"And is this all the spirit with which you enter the battle?" asked Lilly.

"Dear Fräulein," he replied, "how can a fellow who starts in life with a few darned shirts and socks, and borrowed money, feel any different?"

"He is the very one who should conquer," Lilly urged, eager to inspire him with her own confidence. "You, with your consciousness of being great and different from other people, are bound to carry all before you."

She waved her arm with an impassioned gesture, which took in the whole prospect before them: the plain with its silver streams and its green trees, the city embosomed in its gardens, perched among its meadows like a lark's nest. She would show him a small symbol of the future kingdoms over which he was to reign.

He nodded gloomily, convinced that he knew more about it than she did.

"Life is hard--hard," he repeated.

She still did not despair of infecting him with her own ambition for his future, and in an outburst of eloquence she went on:

"If only I could express what I feel and know is true--if only I could make you courageous and hopeful.... Look what a pitiable creature I am. I have neither father nor mother nor friends.... I hadn't even the chance of staying at school and finishing my education.
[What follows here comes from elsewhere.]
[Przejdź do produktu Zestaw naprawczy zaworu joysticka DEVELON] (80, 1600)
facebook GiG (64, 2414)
Here I am, without position, money, or even winter clothes.... Look at my feet." She thrust out her shabby boots, which till now she had been careful to hide beneath her skirt. "I never have enough to eat, and if I am late home to-day I shall be thrashed. Yet I am certain that somewhere happiness is waiting for me.... It is there, in every little breeze that blows in my face--though invisible--in every sunbeam that greets me. The whole world is made up of happiness, really, and of music.... Everything is a Song of Songs--a Song of Songs is everything."

She turned away from him sharply so that he should not see how moved she was.

Below in the town the bells began to chime. St. Mary's, which once had been the Catholic cathedral and was now the chief Protestant church, led off with its deep triple clang. St. George's, once the Church of the Order, gave out a clear E G third; on feast-days it added a C. More bells sounded, and among them the modest tinkle of St. Ann's, unmistakable and insistent, making itself clearly heard in the chorus. To Lilly's ears it whispered, "We know and love each other, and St. Joseph greets us."